━━━━━ STORED RECORDS ━━━━━
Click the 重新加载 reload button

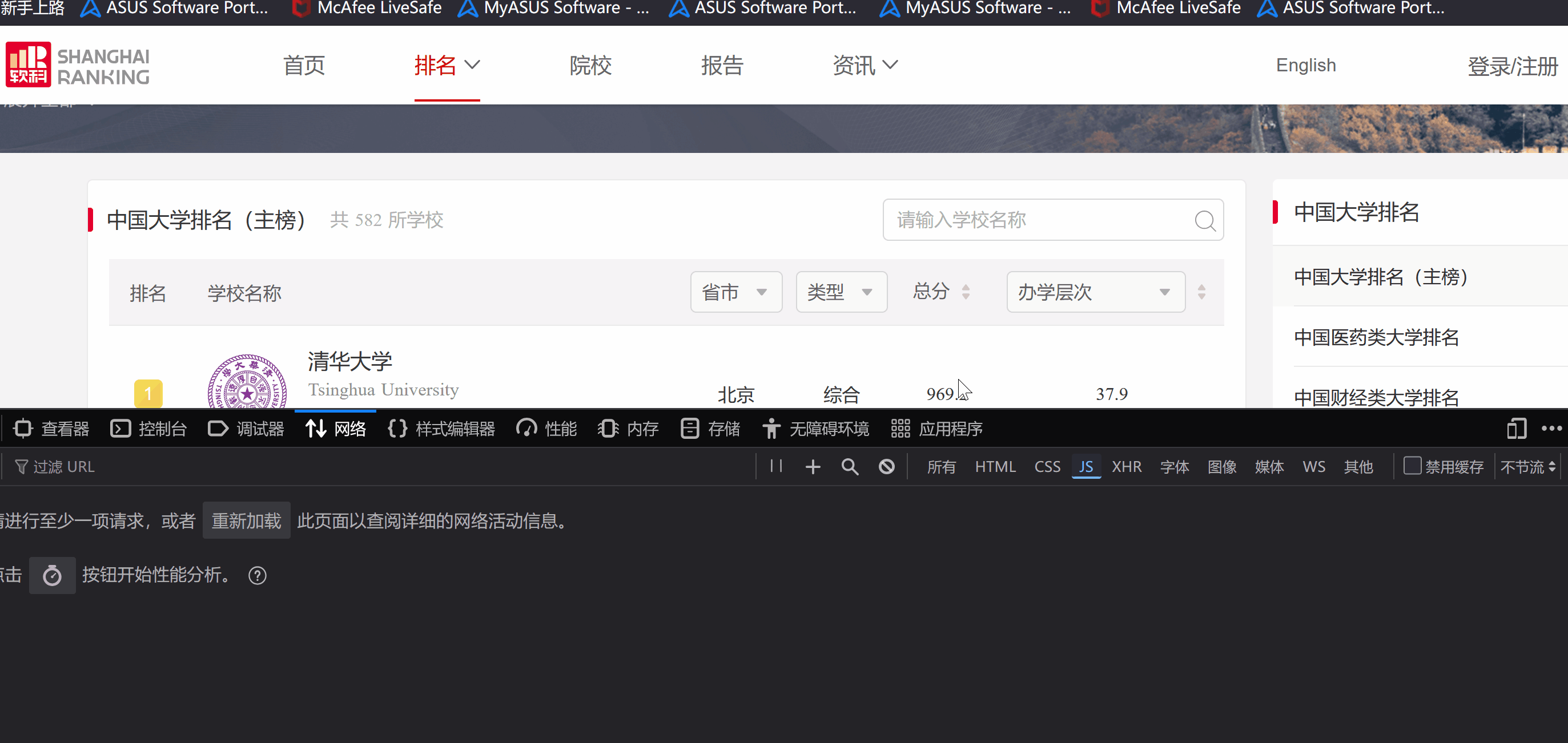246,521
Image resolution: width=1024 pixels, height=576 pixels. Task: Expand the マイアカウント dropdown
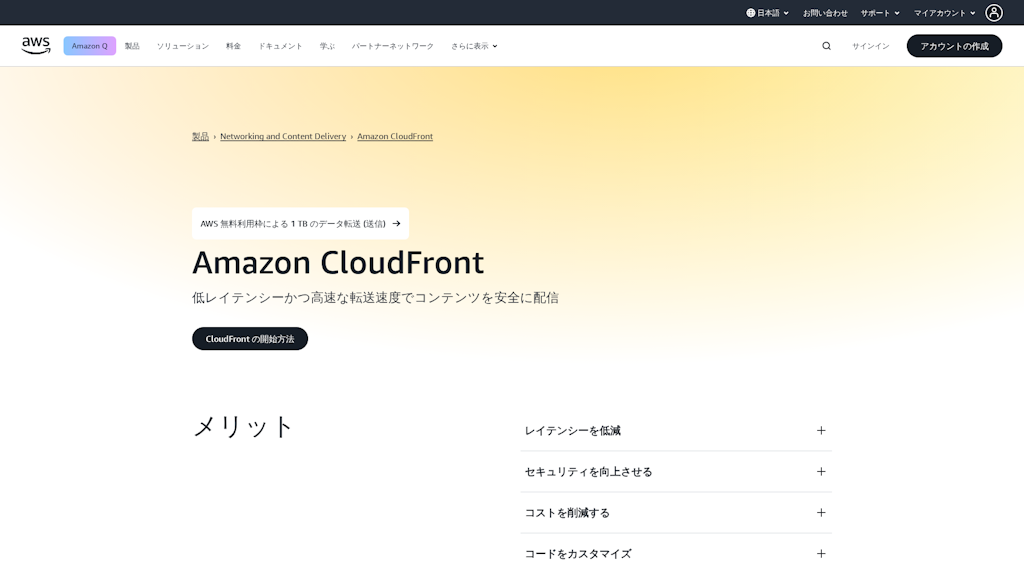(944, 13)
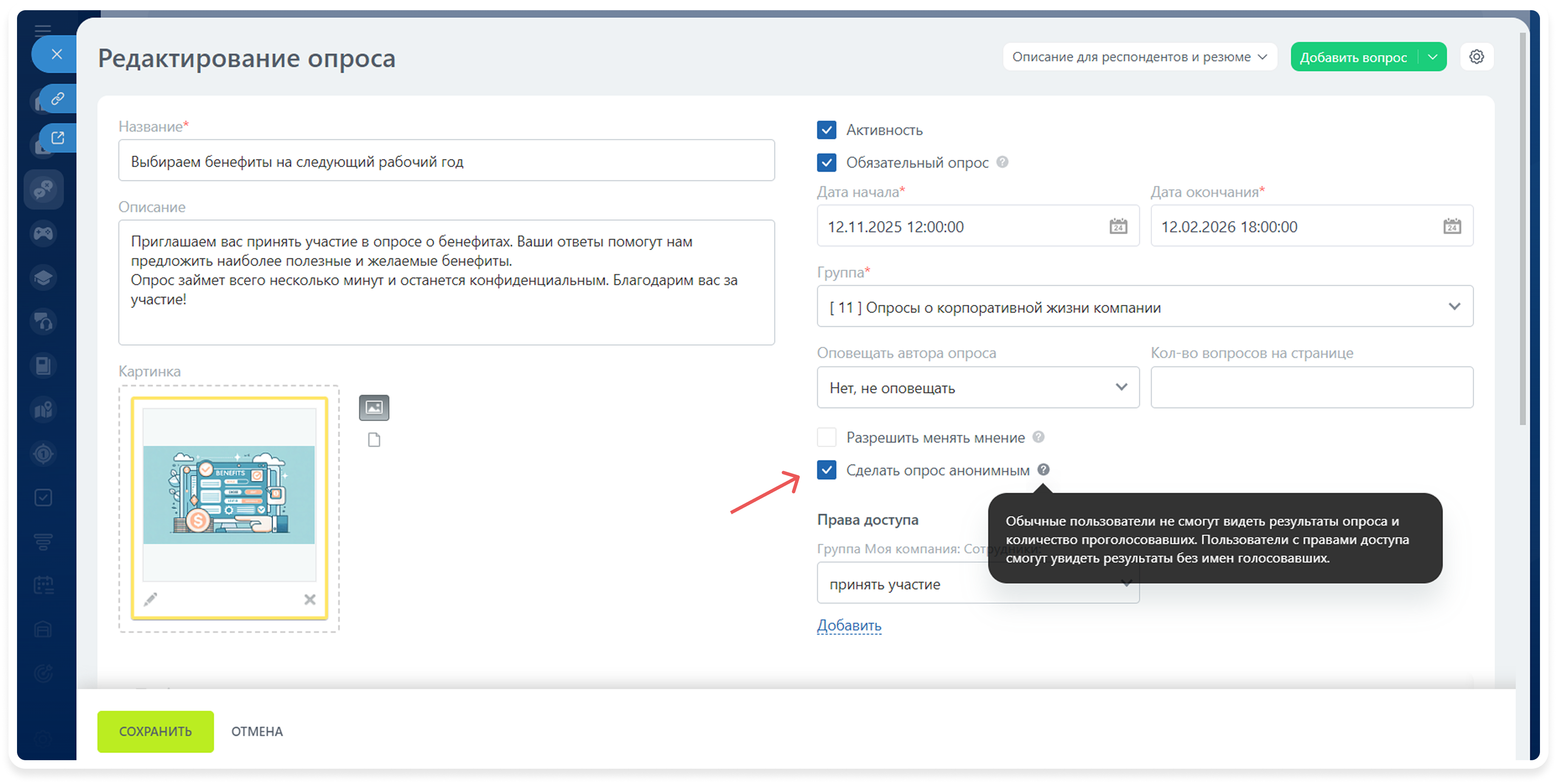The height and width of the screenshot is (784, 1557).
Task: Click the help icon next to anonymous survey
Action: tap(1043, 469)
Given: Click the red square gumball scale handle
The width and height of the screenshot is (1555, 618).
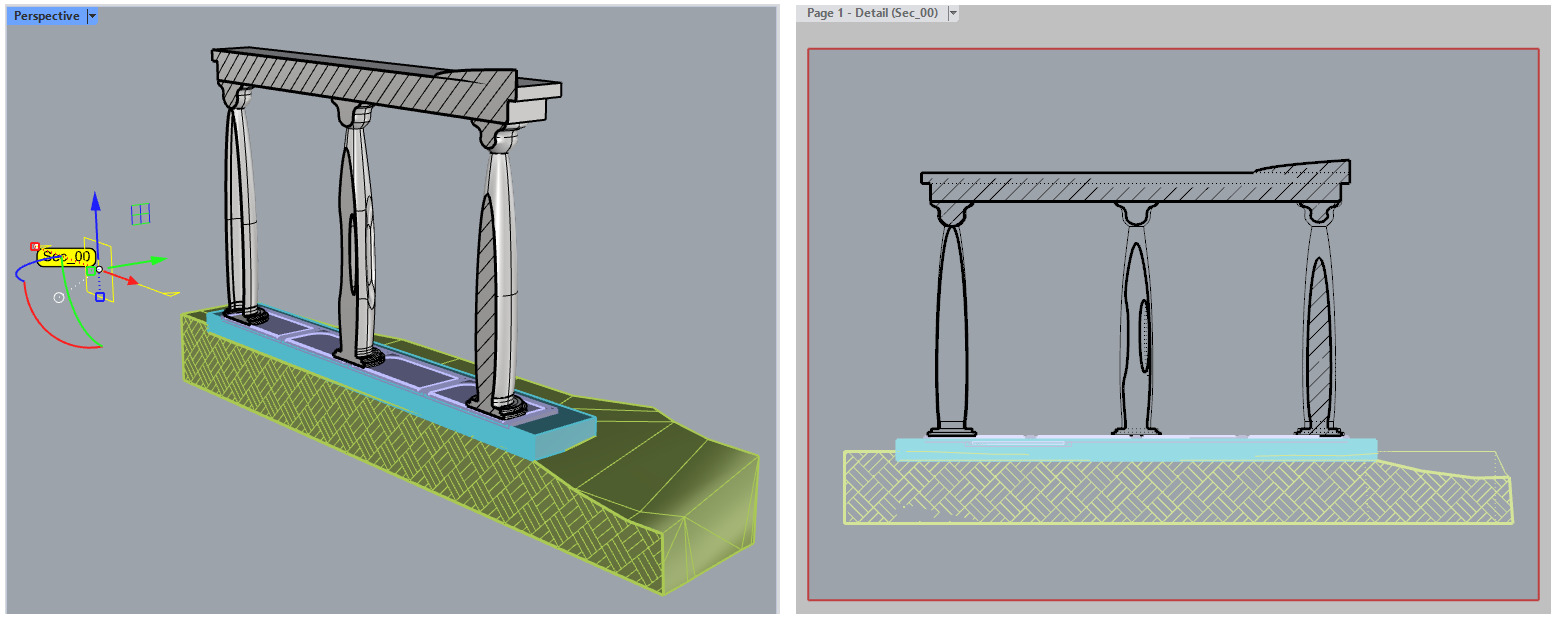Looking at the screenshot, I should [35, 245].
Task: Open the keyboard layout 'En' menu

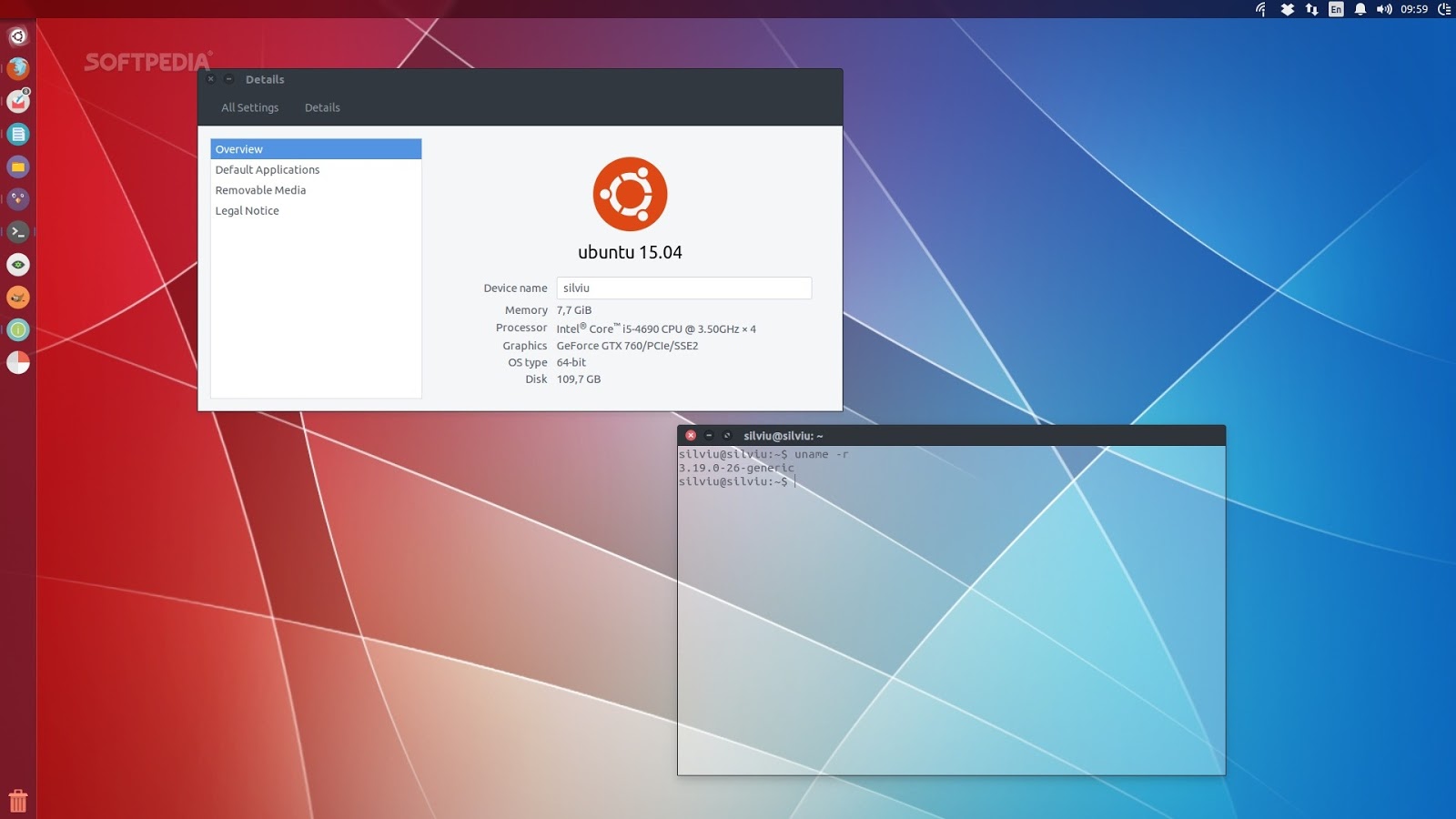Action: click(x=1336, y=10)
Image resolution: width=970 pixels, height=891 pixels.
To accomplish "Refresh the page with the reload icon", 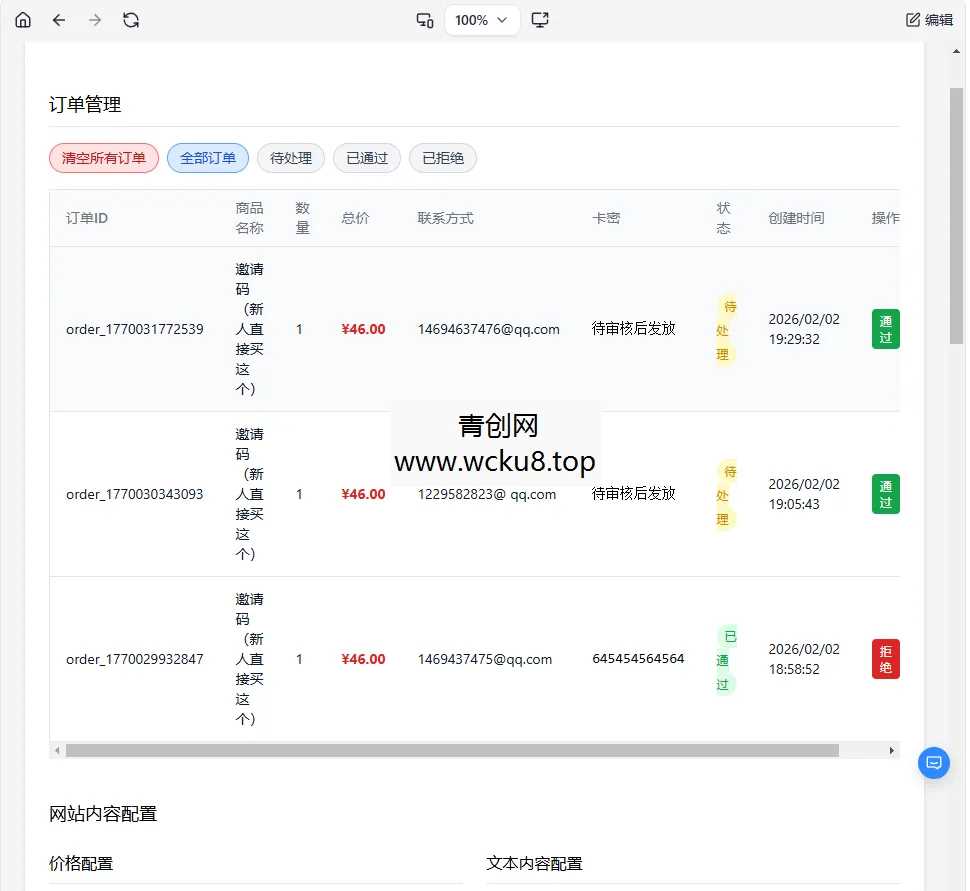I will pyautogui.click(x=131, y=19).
━━━━━
Can you copy out the records word for word from the line containing "Image resolution: width=1024" through the line containing "Action: click(x=1336, y=10)", including both of those lines, but without the pictures?

Image resolution: width=1024 pixels, height=576 pixels. Task: Expand the マイアカウント dropdown
(944, 13)
The height and width of the screenshot is (784, 1557).
Task: Click the help icon next to anonymous survey
Action: tap(1043, 469)
Given: Click the red square gumball scale handle
The width and height of the screenshot is (1555, 618).
Looking at the screenshot, I should [35, 245].
Task: Open the keyboard layout 'En' menu

Action: click(x=1336, y=10)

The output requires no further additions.